Mike Lowrey: Hey, hey, what's this having-a-picnic shit in my car?
Marcus Burnett: Look man, I ain't getting my sex at home, OK? Don't deny me this.
Mike Lowrey: What are you talking about, man? You sleep with a beautiful woman everyday!
Marcus Burnett: I'm married. That's what married means. It means you sleep together, but you can't get none.

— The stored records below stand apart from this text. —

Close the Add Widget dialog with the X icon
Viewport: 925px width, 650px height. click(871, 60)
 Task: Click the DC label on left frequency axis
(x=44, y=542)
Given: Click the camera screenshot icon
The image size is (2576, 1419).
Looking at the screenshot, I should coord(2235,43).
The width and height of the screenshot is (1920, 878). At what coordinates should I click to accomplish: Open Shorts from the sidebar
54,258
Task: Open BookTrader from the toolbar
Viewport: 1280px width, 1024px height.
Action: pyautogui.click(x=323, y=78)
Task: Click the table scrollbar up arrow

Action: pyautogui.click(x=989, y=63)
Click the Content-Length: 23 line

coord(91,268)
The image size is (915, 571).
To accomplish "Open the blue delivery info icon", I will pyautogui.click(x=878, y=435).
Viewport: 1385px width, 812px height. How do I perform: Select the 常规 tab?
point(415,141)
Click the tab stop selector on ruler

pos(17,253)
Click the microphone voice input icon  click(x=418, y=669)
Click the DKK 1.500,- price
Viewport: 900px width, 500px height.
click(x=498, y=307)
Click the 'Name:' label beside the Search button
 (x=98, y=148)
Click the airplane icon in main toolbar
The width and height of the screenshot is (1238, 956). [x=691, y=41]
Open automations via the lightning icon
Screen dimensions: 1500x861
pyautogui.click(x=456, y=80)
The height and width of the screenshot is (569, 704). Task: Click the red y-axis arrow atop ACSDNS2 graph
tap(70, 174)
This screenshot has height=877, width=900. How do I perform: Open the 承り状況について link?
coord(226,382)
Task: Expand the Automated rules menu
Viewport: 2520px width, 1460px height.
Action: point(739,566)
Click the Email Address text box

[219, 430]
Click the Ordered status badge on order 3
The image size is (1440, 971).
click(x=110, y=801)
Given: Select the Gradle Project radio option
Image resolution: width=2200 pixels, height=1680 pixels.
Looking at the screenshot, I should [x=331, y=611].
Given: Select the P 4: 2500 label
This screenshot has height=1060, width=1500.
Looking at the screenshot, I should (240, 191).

Theresa Burnett: Oh oh! Don't kiss me, Mike. I don't know where your lips were last night! Move!
Quincy Burnett: Uncle Mike, did you have a date last night?
Mike Lowrey: Whooo! Did I! Let me tell you, this girl was...
Theresa Burnett: Hey hey! Don't you go telling my boys none of your sleazy sex stories.
Mike Lowrey: Aw, no. I only tell your husband my sleazy sex stories.
Marcus Burnett: Hey!
Theresa Burnett: Well, I don't want him hearing either. Gives him ideas.
Marcus Burnett: Why are you doing this to me, man? I'm with my babies. Okay? Thank you!

Stake-out crook: Watching the place was my first gig.
Detective Sanchez: Oh, so does that make you union?

Marcus Burnett: I'm not understanding. Do you just attract violent people?

Mike Lowrey: My plans always work sometimes!